Eso no podía hacerse sin dejar que las colonias de extranjeros que ya se habían asentado en sus calles continuaran comerciando e, incluso, favoreciendo el asentamiento de otras varias , como así sucedió, en realidad, y, además, permitir que lo hiciera la extensa comunidad judía que había acompañado a los castellanos a lo largo de su movimiento expansivo.
Fue desde ese momento cuando Sevilla comenzó a tener la personalidad diferenciada que, luego, la haría distinguible no sólo en su arquitectura y sus artesanías sino también en saberes más altos.

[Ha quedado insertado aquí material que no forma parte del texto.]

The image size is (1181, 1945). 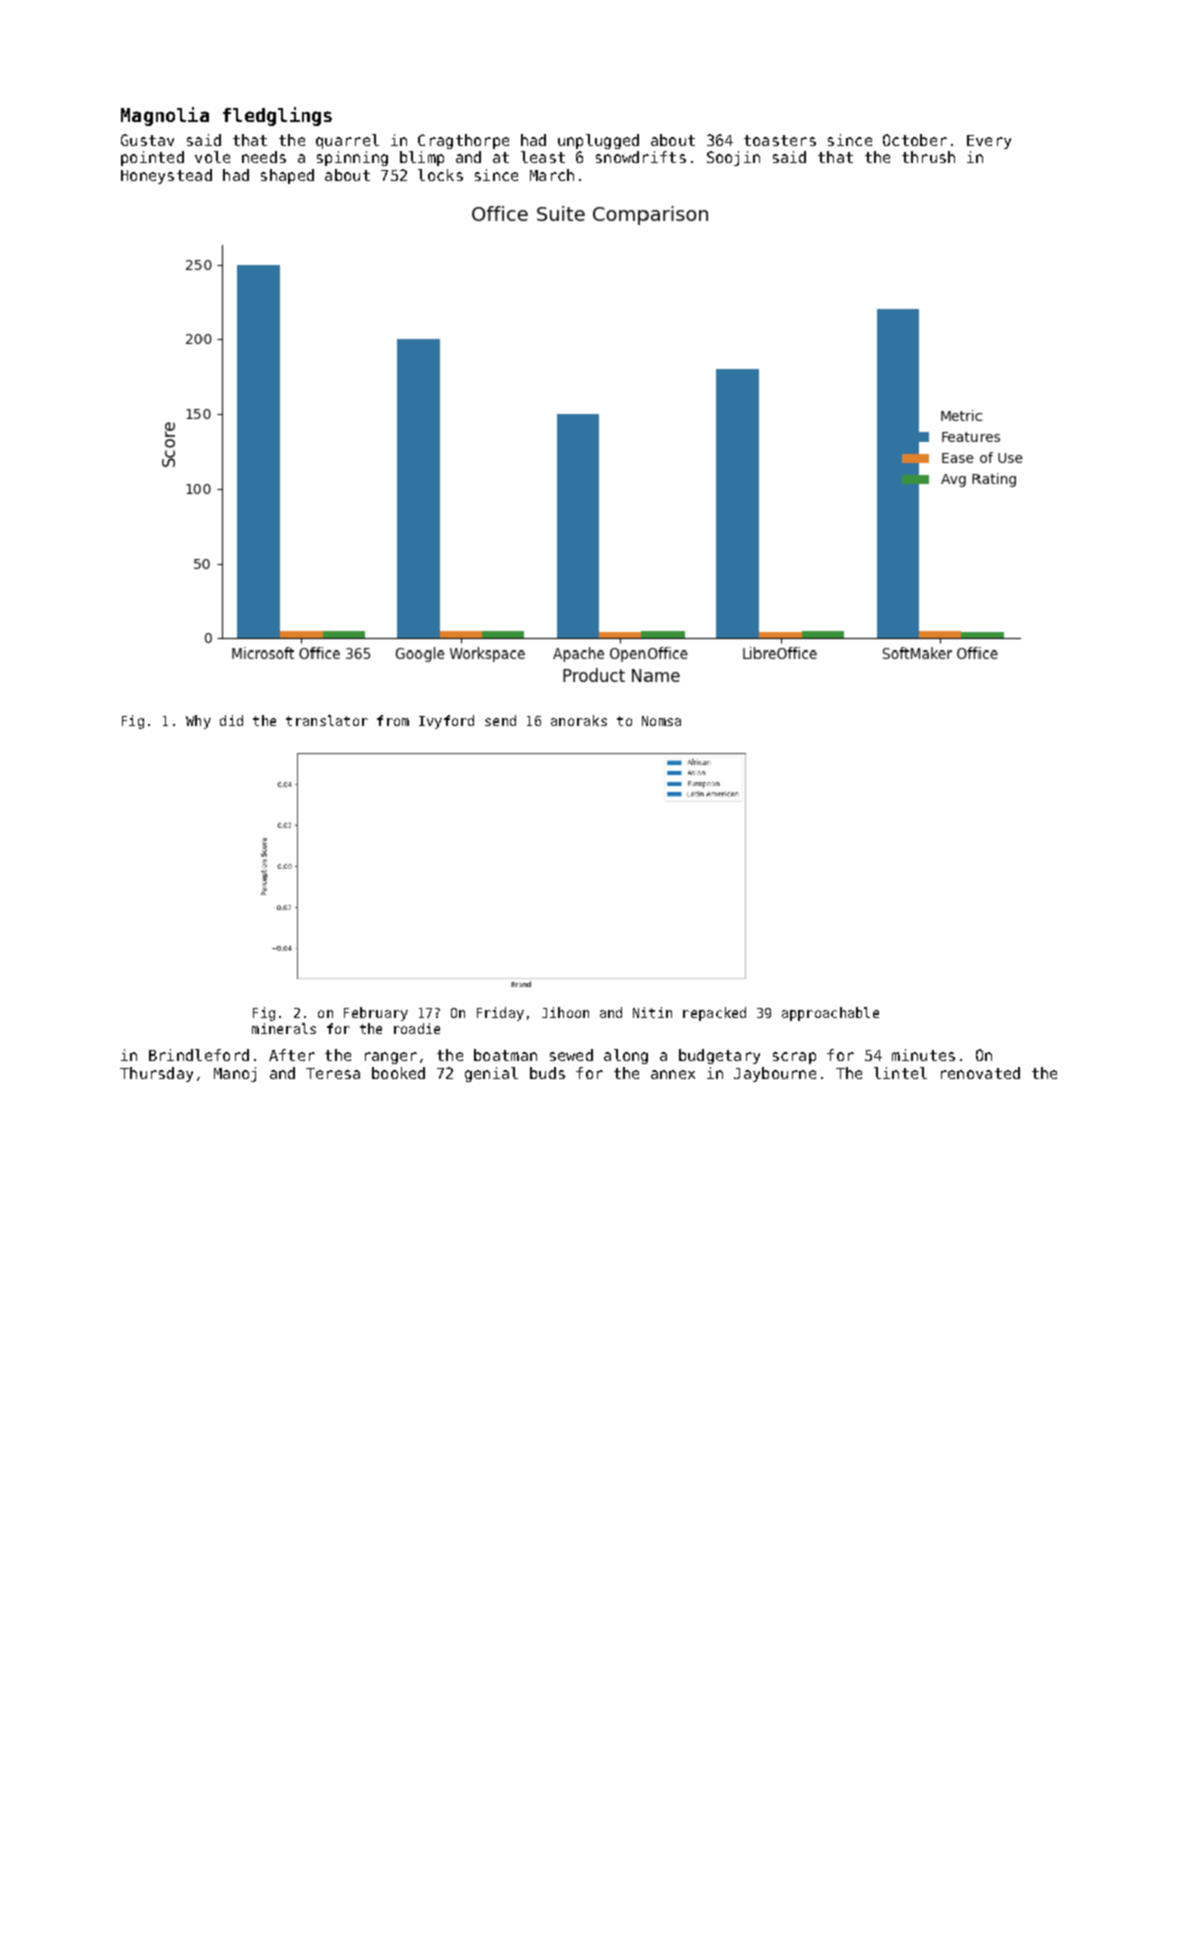 I want to click on did, so click(x=231, y=720).
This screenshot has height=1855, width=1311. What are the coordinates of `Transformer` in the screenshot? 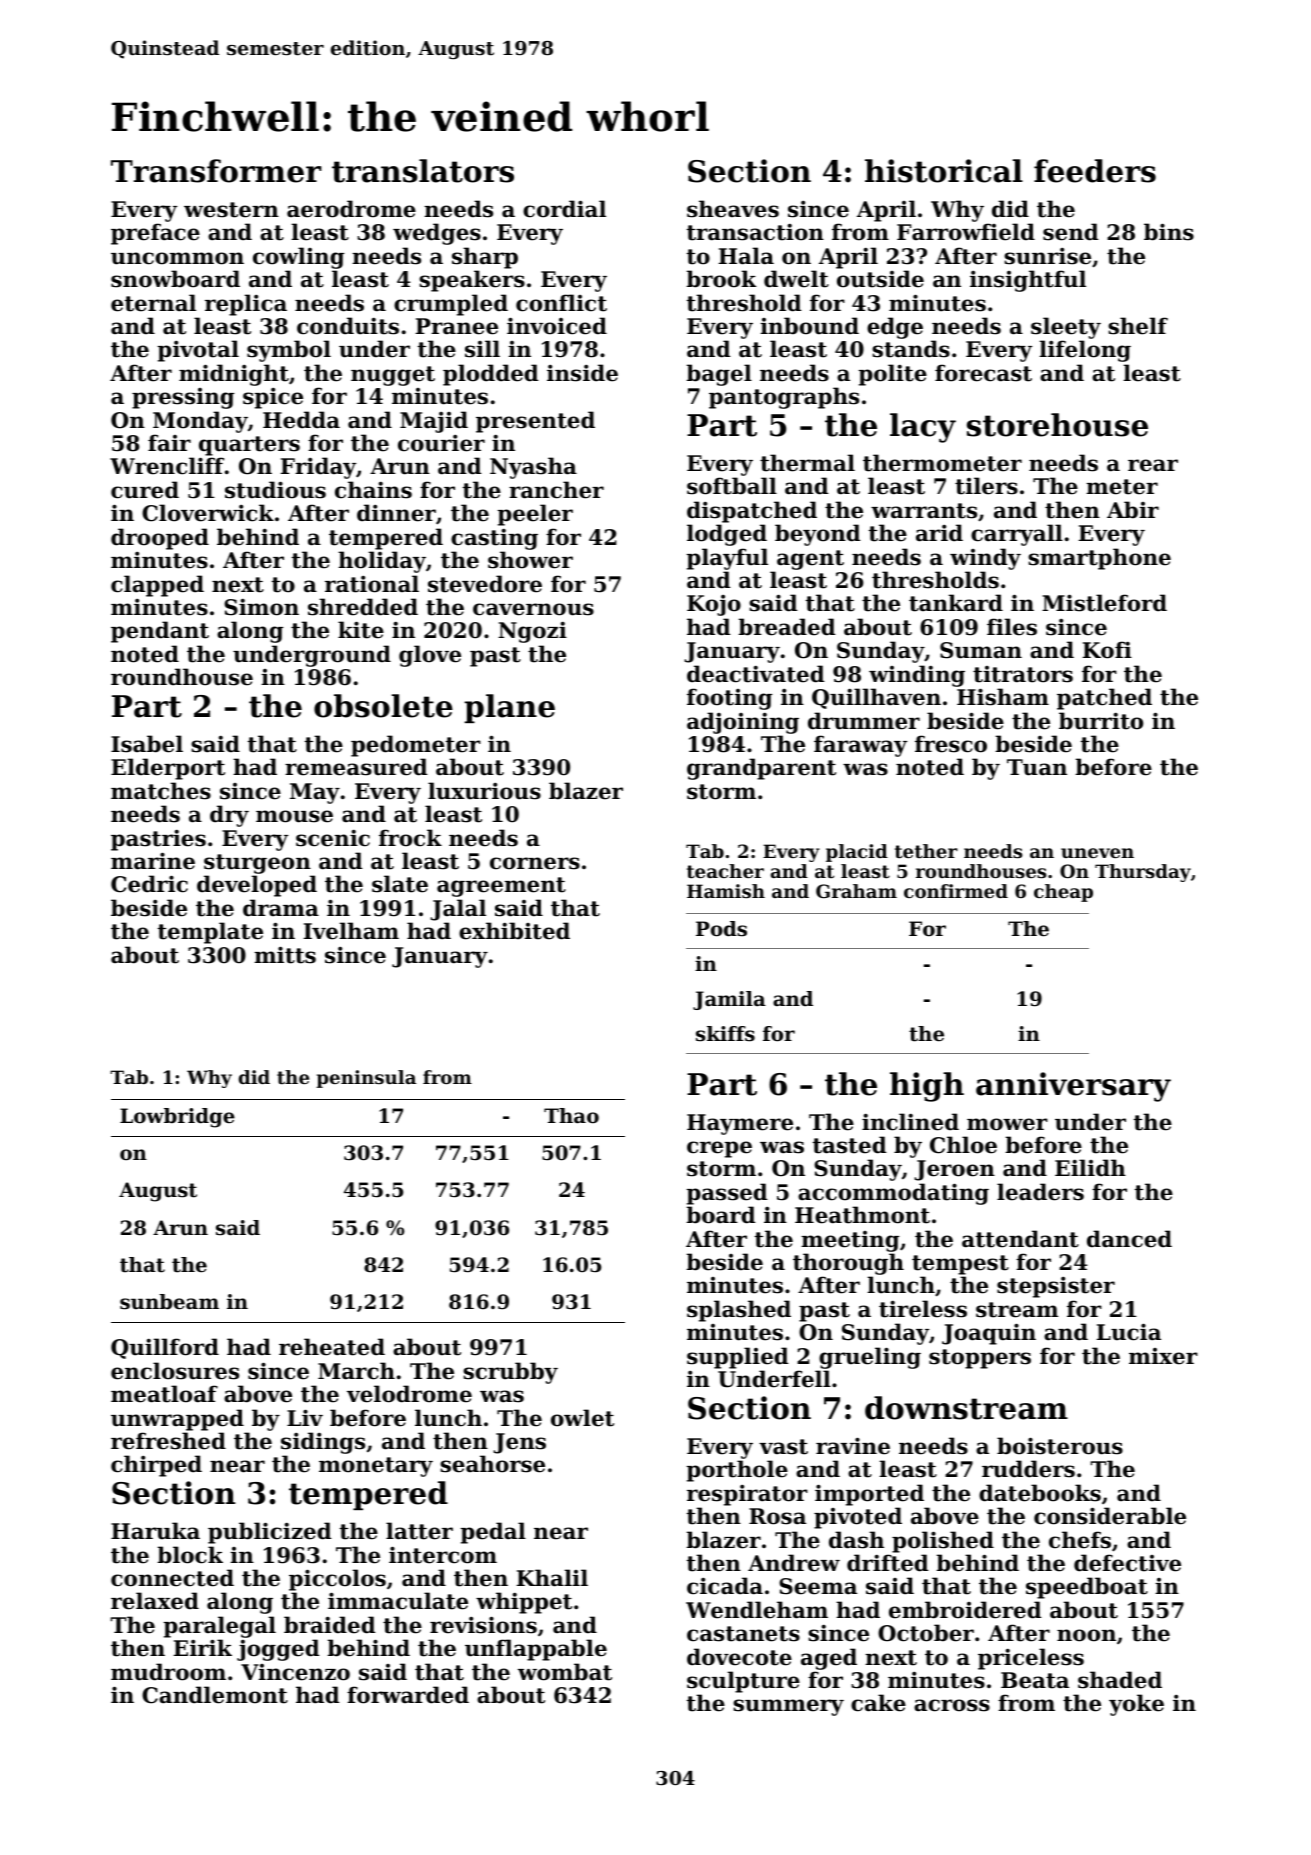 It's located at (216, 171).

Podríamos decir también que se produce otra fusión muy importante para lo que sería la cultura posterior no sólo sevillana o andaluza sino española: la fusión literaria y, sobre todo, poética, sobre la que se asentarían las producciones del Siglo de Oro.
Evidentemente se impone una nueva lengua pero se adaptan a ella muchas de las formas estróficas de la lírica que tantas obras importantes había dado en árabe o en dialecto andaluz. La mayoría de las Cantigas del rey Alfonso tienen forma de moaxaja pero será, principalmente, en el céjel sobre lo que pivoten el villancico, las letrillas y seguidillas, las coplas de pie quebrado... Todo ello fue posible porque, como se demostró con la aparición de las jarchas, la poesía andaluza –al contrario que la árabe– provenía de la latina.
El mudéjar y lo mudéjar, que en muchas ocasiones aparecen como algo secundario, son, sin embargo, cuestiones principales a la hora de comprender por qué lo andaluz se diferenció netamente de lo que en España se producía. Y en el centro de esa importancia estuvo Sevilla.